Work required:
The result is the exact lines from the one containing "1769x995 pixels." through the final line of the entries; leave out the pictures.

Information shown:
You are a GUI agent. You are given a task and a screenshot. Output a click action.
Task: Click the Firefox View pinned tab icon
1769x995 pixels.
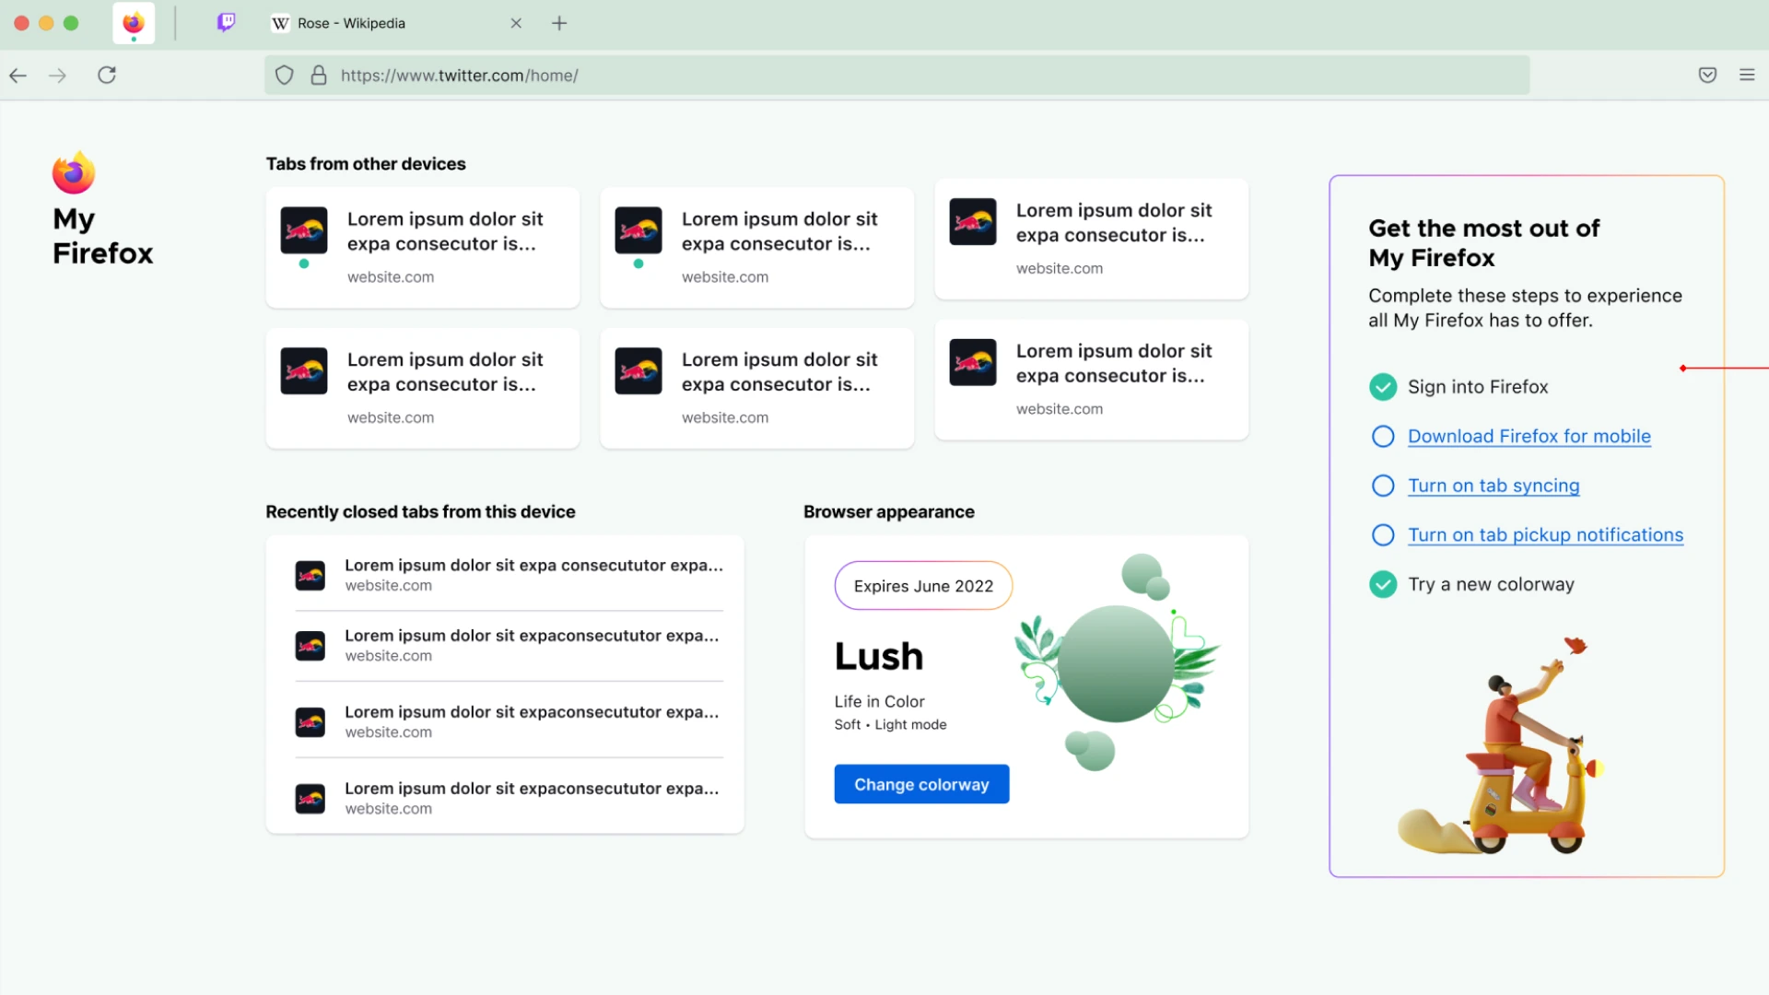[x=134, y=23]
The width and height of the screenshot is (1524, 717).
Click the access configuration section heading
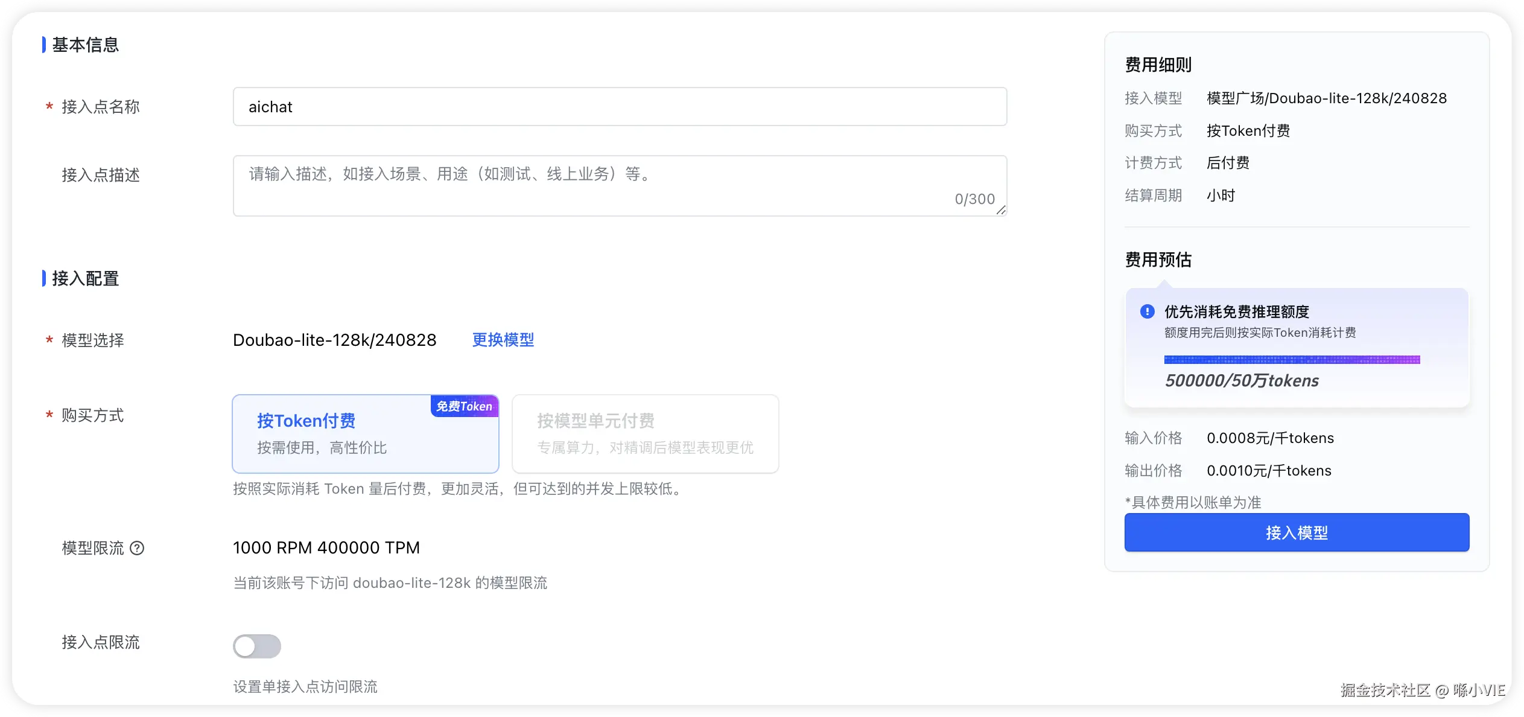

Solution for this problem:
1769x995 pixels.
[x=134, y=23]
The width and height of the screenshot is (1524, 717).
Click the access configuration section heading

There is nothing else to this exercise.